Wednesday, July 28, 2010

My learning style

I recently (as in five minutes ago =P) completed a test on Memletics website to see what sort of learner I am. This is the graph of my results, and the following are the specific number results.

Style Scores

Visual

8

Social

17

Physical

9

Aural

14

Verbal

13

Solitary

7

Logical

8


This is also the descriptions of each learning style (with links to do further study):

(Advanogy.com 2007)

As you can see, I am mostly a social, aural and verbal learner. This means I need to talk about my work with groups of people. It means I need sound to work, I cannot work without music. I also prefer to have things explained to me.

I believe the results reflect my personality perfectly. I would recommend this to my fellow educators to use this test for your students. This is a perfect way to profile how your students learn, and in turn will help you create better lessons to best cater for your students.

References:

Advanogy.com (2007) Free Learning Styles Inventory - Results. Accessed 28 July 2010, from http://www.learning-styles-online.com/inventory/results.asp

Wednesday, July 21, 2010

The Functionality of a Blog

The functionality of a blog can easily change the way that learners of today absorb information. Blogs are able to cater many different types of information in one simple way. A blog does not only have to have text, it can have audio clips, images and videos, demonstrations, graphs etc.

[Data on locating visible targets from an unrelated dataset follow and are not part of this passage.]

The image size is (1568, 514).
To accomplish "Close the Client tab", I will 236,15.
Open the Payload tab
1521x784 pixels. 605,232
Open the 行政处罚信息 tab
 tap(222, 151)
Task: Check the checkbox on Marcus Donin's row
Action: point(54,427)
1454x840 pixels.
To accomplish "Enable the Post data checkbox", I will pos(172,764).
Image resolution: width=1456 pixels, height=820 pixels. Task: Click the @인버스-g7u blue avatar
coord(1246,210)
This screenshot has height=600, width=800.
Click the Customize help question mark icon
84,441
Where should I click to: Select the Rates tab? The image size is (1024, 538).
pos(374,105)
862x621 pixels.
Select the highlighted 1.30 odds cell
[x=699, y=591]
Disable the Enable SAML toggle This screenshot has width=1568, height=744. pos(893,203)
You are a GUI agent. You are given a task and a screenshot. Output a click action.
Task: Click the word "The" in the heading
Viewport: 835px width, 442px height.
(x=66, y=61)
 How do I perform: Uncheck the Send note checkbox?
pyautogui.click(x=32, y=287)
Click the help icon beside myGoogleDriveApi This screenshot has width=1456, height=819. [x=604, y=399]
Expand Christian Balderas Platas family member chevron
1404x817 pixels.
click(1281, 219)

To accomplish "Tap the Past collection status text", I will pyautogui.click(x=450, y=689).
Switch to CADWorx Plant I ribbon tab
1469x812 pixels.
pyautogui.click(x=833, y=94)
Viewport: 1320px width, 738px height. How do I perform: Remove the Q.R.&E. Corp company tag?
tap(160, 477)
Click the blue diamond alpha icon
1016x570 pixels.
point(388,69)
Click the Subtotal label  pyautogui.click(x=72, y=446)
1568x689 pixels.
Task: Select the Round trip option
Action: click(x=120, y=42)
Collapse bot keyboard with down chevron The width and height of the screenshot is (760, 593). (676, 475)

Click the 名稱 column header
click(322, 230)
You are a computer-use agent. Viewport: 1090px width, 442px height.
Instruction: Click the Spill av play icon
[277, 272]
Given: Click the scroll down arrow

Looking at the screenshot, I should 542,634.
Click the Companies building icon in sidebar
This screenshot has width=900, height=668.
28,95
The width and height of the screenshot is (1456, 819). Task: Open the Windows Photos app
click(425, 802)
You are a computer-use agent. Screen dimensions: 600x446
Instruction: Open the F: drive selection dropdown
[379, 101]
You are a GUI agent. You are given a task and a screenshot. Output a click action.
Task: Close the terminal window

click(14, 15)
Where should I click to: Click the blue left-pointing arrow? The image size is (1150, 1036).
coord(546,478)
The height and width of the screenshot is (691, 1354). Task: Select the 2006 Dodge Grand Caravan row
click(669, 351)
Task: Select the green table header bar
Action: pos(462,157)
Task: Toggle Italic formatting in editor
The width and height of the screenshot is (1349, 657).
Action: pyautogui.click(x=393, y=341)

A single blog is able to hold any and all of the above on one single entry, however this can be very confusing.

The blog also allows for the educator to accomodate many different learning styles. The visual learners are able to read and absorb information from the blog. The auditory learners are able to learn from all of the audio clips. The kinaesthetic learners have the option of watching demonstrations and trying to do these themself.

The blog is a perfect multimodal platform for today's educators, as it allows them to add all different types of information into one medium, and also keep students interesting by incorporating the use of ICTs.